By KENNETH OFGANG, Staff Writer/Appellate Courts

 

A well-known local law firm did not engage in malicious prosecution by pursuing a misrepresentation suit against the sellers of a condominium based on information provided by the client, the Fourth District Court of Appeal has ruled.

In an Oct. 3 opinion, certified Monday for partial publication, Justice Richard Aronson said the suit pressed by Haight, Brown & Bonesteel and Newport Beach lawyer George C. Rudolph on behalf of Cynthia Ping was supported by probable cause as a matter of law.

Ping purchased the three-bedroom unit in 1991 for more than $168,000. In 1996, with the mortgage in arrears and $140,000 still owing, Ping allowed the bank to foreclose.

The property was eventually sold for $110,000. Ping, after being sued by the homeowner’s association for unpaid assessments, cross-complained against the association and the sellers, Jeffrey and Marta Morrison, claiming they failed to disclose defects in the premises.

The Morrisons moved for summary judgment, which was granted on the ground that there was insufficient evidence that the alleged failure to disclose caused Ping to lose her property.

Motion Denied

Ping’s motion for new trial—based on an architect’s declaration that the property had major defects, an appraiser’s declaration that the majority of the decline in the value was due to the defects and the homeowner’s related litigation against the developer, and a declaration by the new owner saying that the upstairs floor was tilting—was denied.

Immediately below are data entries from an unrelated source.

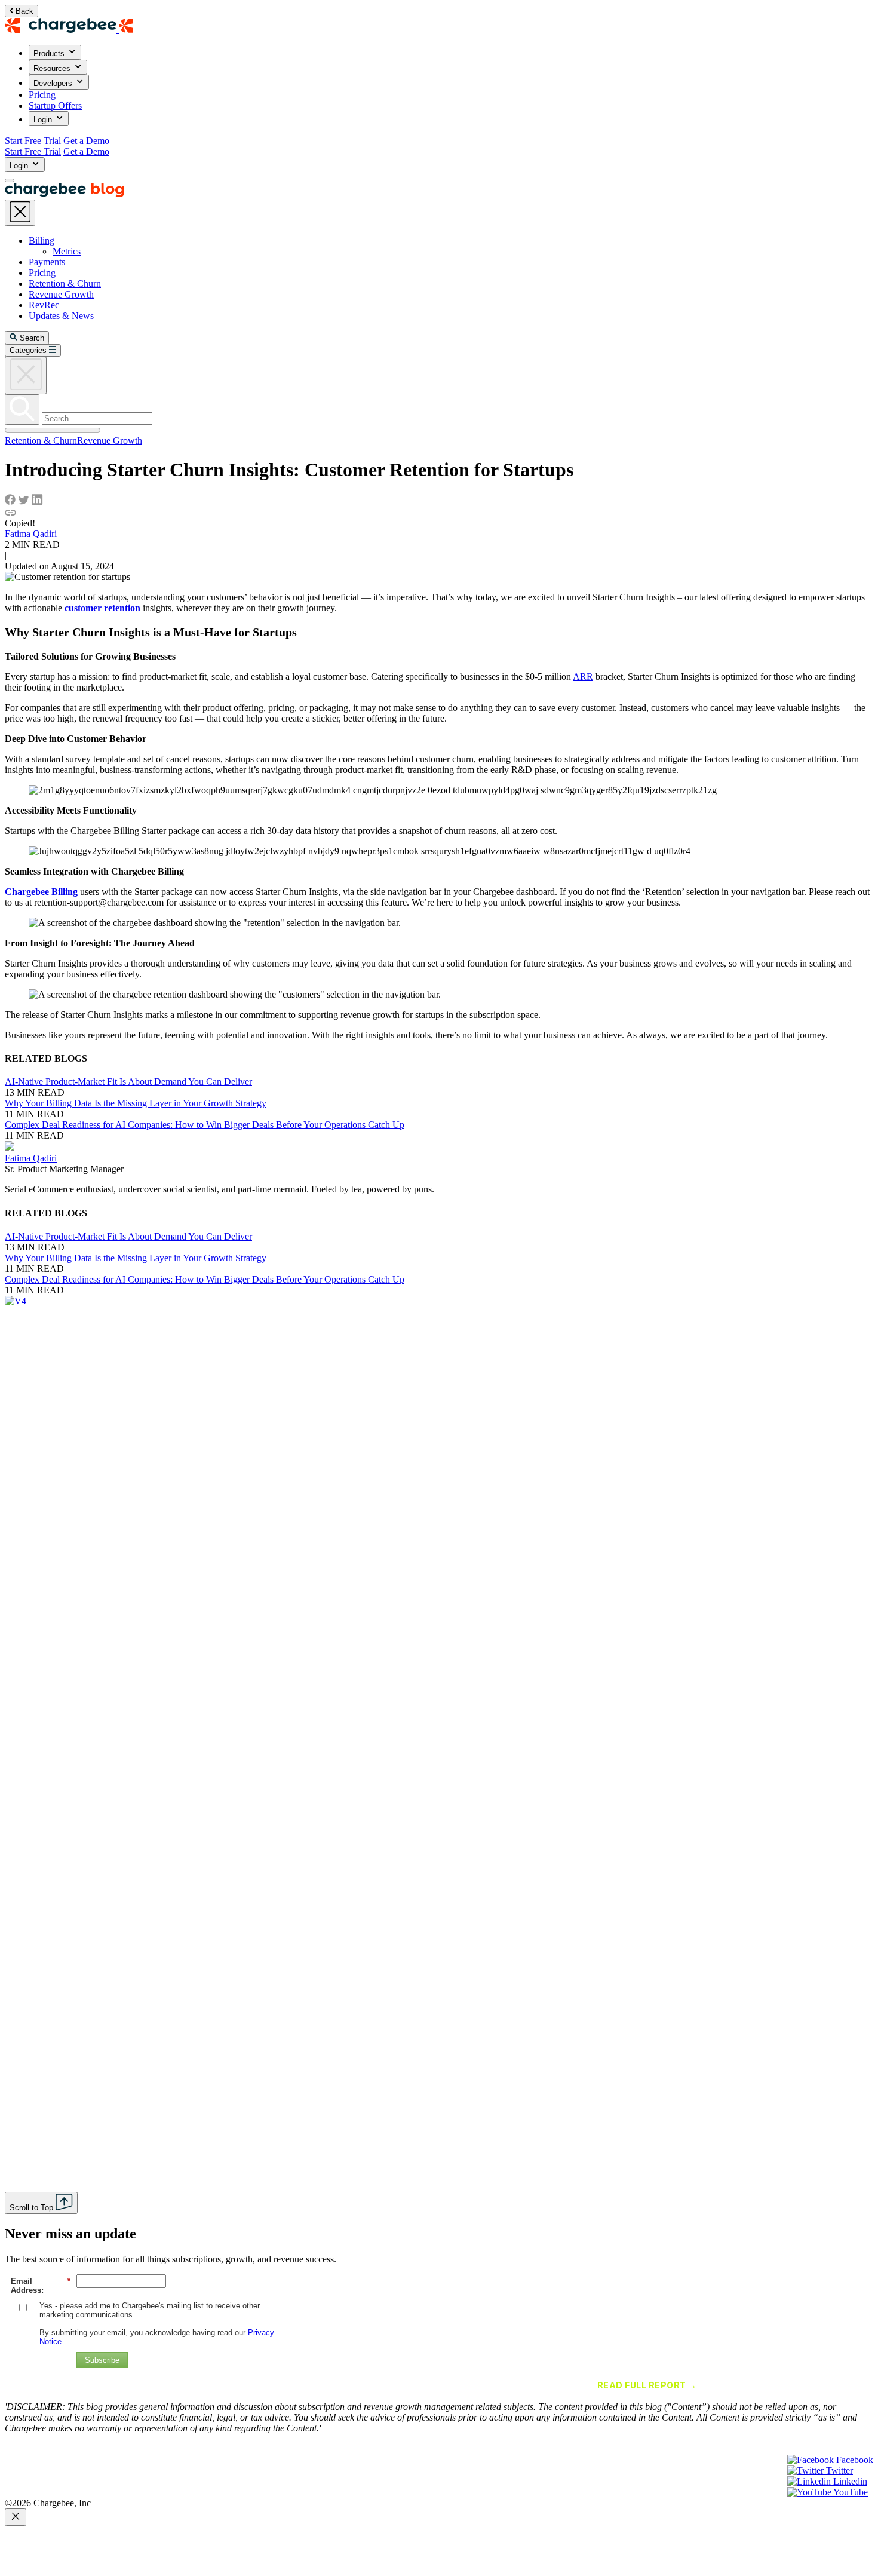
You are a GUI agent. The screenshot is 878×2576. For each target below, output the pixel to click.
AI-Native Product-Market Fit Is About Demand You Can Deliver (128, 1082)
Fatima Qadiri (31, 534)
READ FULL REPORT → (647, 2385)
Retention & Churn (65, 283)
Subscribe (102, 2360)
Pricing (42, 95)
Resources (53, 68)
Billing (41, 240)
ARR (583, 676)
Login (43, 119)
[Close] (15, 2517)
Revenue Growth (61, 294)
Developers (54, 83)
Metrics (67, 251)
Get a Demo (86, 141)
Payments (47, 262)
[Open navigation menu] (9, 180)
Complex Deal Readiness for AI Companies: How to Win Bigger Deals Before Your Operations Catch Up (204, 1125)
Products (50, 53)
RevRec (44, 305)
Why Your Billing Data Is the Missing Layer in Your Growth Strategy (135, 1103)
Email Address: (40, 2286)
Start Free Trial (33, 141)
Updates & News (61, 316)
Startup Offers (55, 105)
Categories (28, 350)
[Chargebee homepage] (69, 29)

Ping dismissed her appeal. Subsequently, the Morrisons sued Rudolph, who originally brought the cross-complaint, and Haight Brown—but not Ping—for malicious prosecution.

Orange Superior Court Judge Richard O. Frazee granted the law firms’ motion for summary judgment. The jurist said the Morrisons could not show that the cross-complaint was “so totally and completely without merit that no reasonable attorney would find the claim tenable.”

Aronson agreed.

Attorneys, he noted, are entitled to rely on information provided by the client in determining whether to file suit. The only exception, he explained, is where the attorney has specific factual knowledge that the client’s version of events is not accurate.

Client’s Information

Ping’s attorneys, the justice concluded, were entitled to rely on what she told them about her situation.

“Here, Ping told her lawyer she could not afford to pay both her mortgage and the repairs necessary to stay in her home; that she was thus forced to choose foreclosure; and that if the Morrisons had disclosed the defects, she would never have bought the condo,” Aronson reasoned. “Ping also alleged the Morrisons knew of the defects and intentionally failed to disclose them. From a legal perspective, Ping’s action was tenable as a routine claim of misrepresentation in the sale of real estate: the Seller lied, the Buyer relied, and but-for the lie, the Buyer would not have suffered damage (in this case foreclosure).”

The jurist rejected the argument that the summary judgment in the underlying action was sufficient to create a triable issue as to whether the lawyers had probable cause to bring the cross-complaint.

“[T]he Morrisons do not contend Ping lied when she said she chose foreclosure or when she claimed she would not have bought the condo if she had known of its defects,” the justice wrote. “Even if she had lied, the Morrisons would have a malicious prosecution claim only against Ping, not her attorneys.”

In an unpublished portion of the opinion, the justice rejected Haight Brown’s motion for sanctions based on taking a frivolous appeal.

The motion, Aronson noted, was based on the claim that the malicious prosecution suit was barred by the statute of limitations, an issue not raised in the trial court.

“To reach HB&B’s newly-raised statute of limitations defense, decide the issue in HB&B’s favor (a result far from inevitable), and impose sanctions now would encourage parties to sandbag their opponents with arguments saved for appeal,” he wrote. “This we will not do.”

Attorneys on appeal were Laguna Hills sole practitioner John K. Saur for the Morrisons, Randall A. Miller and Douglas J. Collodel of Sedgwick, Detert, Moran & Arnold for Rudolph, and Roy G. Weatherup, Bruce Cleeland, Jon M. Kasimov and J. Alan Warfield of Haight, Brown & Bonesteel for their firm.

The case is Morrison v. Rudolph, 02 S.O.S. 5649.